Organized trash collection to be discussed at Roseville City Hall

Joshua Nielsen
Review staff

The Roseville City Council will hold a discussion on organized trash hauling at its Monday, Nov. 18 council meeting.
Roseville does not currently have organized trash collection and its residents are free to choose from any of eight haulers licensed to do residential pick up in the city.

During the 2013 legislative session the Minnesota Legislature made changes to a law requiring cities to follow certain steps before approving organized collection. At the meeting the council will hear about the changes to the law and the steps it requires municipalities to take before approving organized trash collection.

Roseville communications specialist Carolyn Curti said those steps include allowing trash haulers a 60-day period to come up with their own plans for organized collection. If the city finds those plans unacceptable it may establish a committee to identify, examine, and evaluate various methods of organized trash collection.

“It’s really early in the process,” said Pat Trudgeon, Roseville’s interim city manager. “We are sharing information. We don’t know the facts about potential cost savings or other benefits yet and have no pre-judgments.”

Issue will be studied

Roseville’s public works director Duane Schwartz said various groups in the city have talked about organized trash hauling for over 10 years, and that it has been a contentious issue among residents.

Advocates for organized trash collection point to lower bills, greater efficiency, less impact on roadways, reduced pollution and noise as potential benefits to having a single hauler. Yet others feel it would be an intrusion upon their right to choose their own trash hauler.

“Why should the government get involved in private business?” longtime Roseville resident Dick Houck asks. “I pay taxes on my home and I don’t expect the government to tell me who I can do business with.”

Schwartz said there would need to be considerable research into the potential benefits of organized trash hauling before any decisions on whether or not to move forward are made by the council. The city would have to study how rates, traffic and impacts on roads from garbage trucks would be affected, among other factors.

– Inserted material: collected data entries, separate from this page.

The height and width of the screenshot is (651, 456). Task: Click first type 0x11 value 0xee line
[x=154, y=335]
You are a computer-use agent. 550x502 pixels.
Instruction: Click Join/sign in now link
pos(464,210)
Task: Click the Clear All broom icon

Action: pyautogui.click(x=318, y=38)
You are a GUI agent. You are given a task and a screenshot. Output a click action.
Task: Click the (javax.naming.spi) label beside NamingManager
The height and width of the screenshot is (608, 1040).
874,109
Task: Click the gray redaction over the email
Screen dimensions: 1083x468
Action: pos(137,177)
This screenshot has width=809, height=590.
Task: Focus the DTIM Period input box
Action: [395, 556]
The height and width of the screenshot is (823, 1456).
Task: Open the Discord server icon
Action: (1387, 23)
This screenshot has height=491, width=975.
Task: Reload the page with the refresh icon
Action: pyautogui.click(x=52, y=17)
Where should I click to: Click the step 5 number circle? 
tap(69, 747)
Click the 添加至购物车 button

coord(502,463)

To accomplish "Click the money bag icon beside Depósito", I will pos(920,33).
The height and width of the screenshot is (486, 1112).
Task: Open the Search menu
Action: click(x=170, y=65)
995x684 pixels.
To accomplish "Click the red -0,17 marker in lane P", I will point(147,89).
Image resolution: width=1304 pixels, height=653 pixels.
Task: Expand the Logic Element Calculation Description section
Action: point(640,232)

The city of Maplewood began its residential organized trash service with Allied Waste in October of last year. Schwartz said Maplewood expects to save about $1.5 million per year, based on the bid the city approved. Whether or not Roseville residents could expect to see similar savings through an organized plan remains to be seen.

Trudgeon reiterated that the Nov. 18 meeting would include a general discussion on organized trash hauling, but no decision would be made regarding organized collection one way or another.

Residents are encouraged to attend the meeting at Roseville City Hall, 2660 Civic Center Drive. The meeting will begin at 6 p.m.